- _REQUIREMENT_: When you return the data, keep every line exactly as it is and leave out the pictures.

:: SUPPLIED RECORDS

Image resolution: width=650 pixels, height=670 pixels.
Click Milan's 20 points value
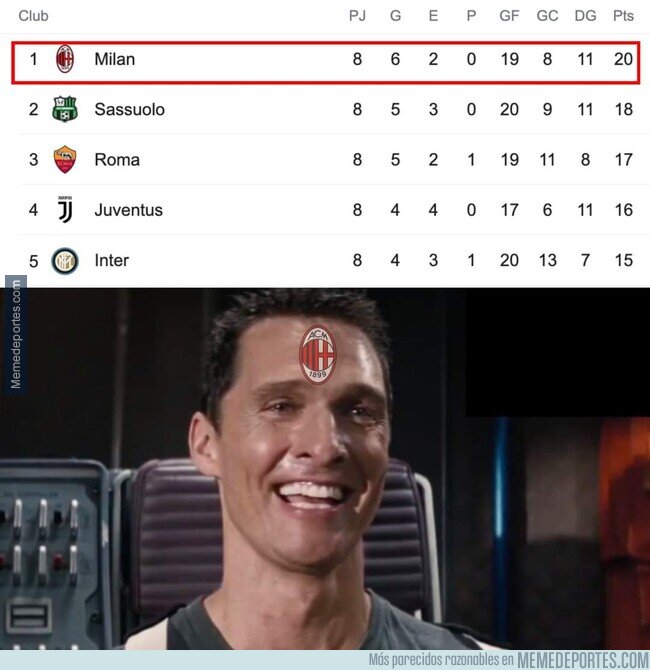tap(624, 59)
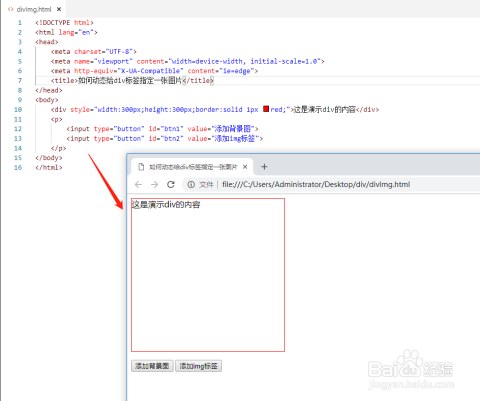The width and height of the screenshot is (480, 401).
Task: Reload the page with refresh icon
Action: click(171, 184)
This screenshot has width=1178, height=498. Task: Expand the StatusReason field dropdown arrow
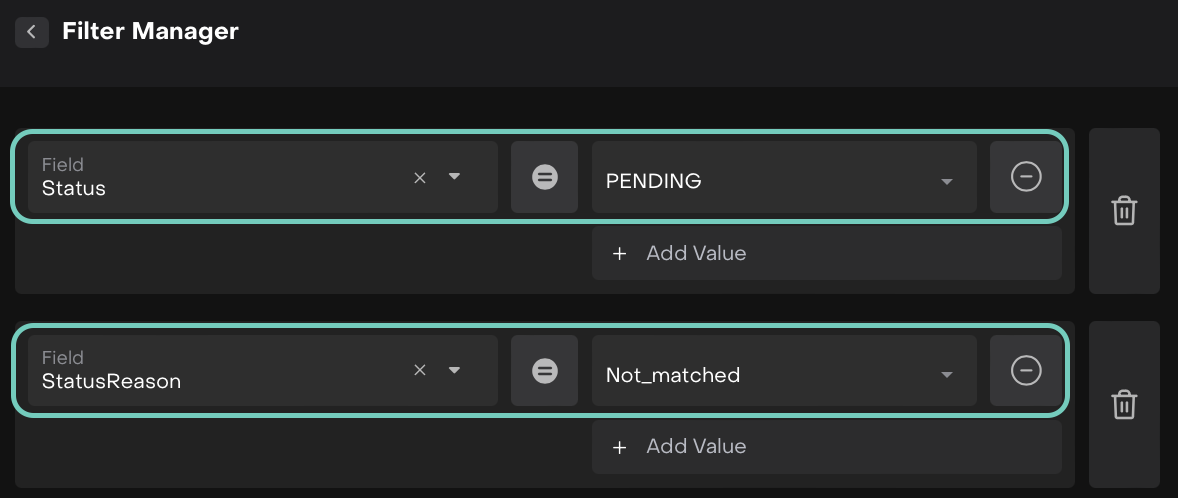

::::

- _SOLUTION BELOW_:
Image resolution: width=650 pixels, height=670 pixels.
Click Milan's 20 points value
tap(624, 59)
The width and height of the screenshot is (480, 401).
Task: Reload the page with refresh icon
Action: click(171, 184)
This screenshot has width=1178, height=498. Task: Expand the StatusReason field dropdown arrow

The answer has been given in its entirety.